Spider answer, a tangled web in local area

Karl Terry: PNT Managing Editor

They may seem like the creepy things that Halloween stories are made of — but according to entomologists, spiders usually do much more good than harm.

According to long-held Halloween-related legend, spiders, bats and owls, being nocturnal were said to speak with the devil at night (see page 1B for more Halloween lore).

Experts say most spiders do make their living at night, but they’re not that evil.

Recently, several folks have reported strange spider webs in the air around Portales and Clovis. One of those reporting, Ozzie Sepeda, who works at Portales Select, says no one he knew of had ever seen the type of long webs.

“We noticed them after work one night attached to the light poles in Wal-Mart’s parking lot,” said Sepeda. “They’re thick and really long. This is the first year anyone here at Portales Select ever remembers seeing them.”

Similarly, staff from the physical plant at Eastern New Mexico University reported to the PNT the sight of long webs hanging off the dorms.

Is it just the season getting the best of folks or is this something new?

“I can’t say for sure, but I’ve got a good candidate — the cat-faced spider,” said Carol Sutherland, Extension Entomologist at New Mexico State University and State Entomologist with the New Mexico Department of Agriculture, when asked to identify the culprit.

She said the spider gets its common name from markings on its back that resemble the face of a cat. They are relatively large spiders with the abdomen section of the spider being about the size of a grape and the head the size of a small fingernail.

“They’re not aggressive or especially dangerous,” said Sutherland. “Leave them alone and they will do their thing, which is being a predator.”

Sutherland says they are from the orb-weaver family of spiders and weave the big elaborate webs everyone thinks of from the children’s book “Charlotte’s Web.” They will often-times weave a web that spans from the eaves of a house nearly to the ground. Sutherland believes the breeze pulling these large webs apart may account for the thick, long webs seen around the area.

As to why they’re up high and near lights?

“You think about all these lights, you have a lot of moths and bugs flying through there (spider food),” says Sutherland.
One other explanation that Sutherland offered for the webs was a trait that many spiders use called ballooning. It’s often used to help young spiders disperse away from the nest and can be why when walking along people suddenly feel a spider web on their face.

Sutherland says spiders can’t fly, but they can release silk from their body and lower themselves on it. Once the single strand gets so long the wind catches it, detaches it, and the spider and web ride the breeze.

According to Darren Pollack, and entomologist and assistant professor of biology at ENMU, all spiders have venom to one degree or another. Most poke holes in their prey with fangs and inject the venom into the victim (usually and insect). Besides disabling the prey the venom also has digestive juices that begin to break down the meal from the inside-out. The spider keeps sucking out and regurgitating into the wound until he has somewhat of a bug milkshake.

Sutherland says there are really only two spiders that pose a potential, though remote, danger to humans — the widows (including black widows) and the violin spiders or recluse group.

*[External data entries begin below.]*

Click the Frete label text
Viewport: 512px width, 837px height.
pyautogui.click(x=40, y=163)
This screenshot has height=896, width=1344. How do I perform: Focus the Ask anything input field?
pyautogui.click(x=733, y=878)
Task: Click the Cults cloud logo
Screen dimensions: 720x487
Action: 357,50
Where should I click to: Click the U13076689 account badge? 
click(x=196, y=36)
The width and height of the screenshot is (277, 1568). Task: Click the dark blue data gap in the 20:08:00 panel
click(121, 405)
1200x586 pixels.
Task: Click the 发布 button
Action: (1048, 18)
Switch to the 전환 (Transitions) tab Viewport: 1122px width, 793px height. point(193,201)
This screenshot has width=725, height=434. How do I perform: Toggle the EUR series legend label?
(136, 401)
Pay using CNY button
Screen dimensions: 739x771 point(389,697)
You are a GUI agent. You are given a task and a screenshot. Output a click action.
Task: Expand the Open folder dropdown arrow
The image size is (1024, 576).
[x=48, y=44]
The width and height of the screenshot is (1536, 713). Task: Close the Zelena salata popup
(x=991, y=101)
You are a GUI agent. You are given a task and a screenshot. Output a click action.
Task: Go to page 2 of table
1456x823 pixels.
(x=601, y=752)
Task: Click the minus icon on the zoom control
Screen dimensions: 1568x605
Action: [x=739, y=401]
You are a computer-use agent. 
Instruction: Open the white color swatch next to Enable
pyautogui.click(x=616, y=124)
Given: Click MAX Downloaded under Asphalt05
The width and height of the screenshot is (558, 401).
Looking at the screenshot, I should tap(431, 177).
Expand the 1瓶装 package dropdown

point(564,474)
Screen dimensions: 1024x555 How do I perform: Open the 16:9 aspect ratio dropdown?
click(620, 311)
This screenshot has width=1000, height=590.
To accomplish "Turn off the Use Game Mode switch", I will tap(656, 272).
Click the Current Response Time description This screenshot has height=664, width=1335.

According to her the widows are fairly large and black or brown in color with a reddish hourglass shape under their abdomen. Males are smaller and hairless. The widows make large untidy webs that make a crackly sound when you pull them down with your hand. Often there will be an old egg sack, which is gray and the size of a grape in the web.

The recluses get their name because of their bashful nature and desire to live in hidden places, said Sutherland. They are paper bag brown, about the size of a quarter and a hard to distinguish violin shape is on their back. Their most distinguishing characteristic is the three pairs of eyes they have.

Sutherland says the brown recluse, which is noted as being the most deadly spider found naturally in the United States, could exist in New Mexico but there have been no genuine records or specimens taken here, even in eastern New Mexico which borders the western boundary of their habitat.
“I don’t know how common it (brown recluse) is around Portales,” said Pollack, saying he’s never actually seen a live one himself. “I would suspect in Portales it would be much more likely to come in contact with a black widow.”

Pollack and Sutherland confirm that while spiders might not necessarily be looking to get into your house in the fall to avoid winter, they are looking for warmer, more sheltered places this time of year. Pollack points out that they still have to have some type of food source, so inside houses may not be best.

“You’re in the house more often in the winter and you’re more apt to be rubbing elbows with the things (living) in your house,” said Pollack, explaining why it could be a more common encounter this time of year. “My personal philosophy is to treat any spider as if it’s going to be a biter and scoop it carefully into a container (to release outside).

Sutherland says insecticides don’t work well on the shiny bodies of most spiders and their legs keep them out of it anyway. She recommends just making life tough on the creepers by taking a broom to their webs on a regular basis.
“They get a lot of bad press,” said Sutherland, noting the movie Arachnophobia and parents’ use of spider stories to scare kids. “They actually do a lot of good and are good for us.”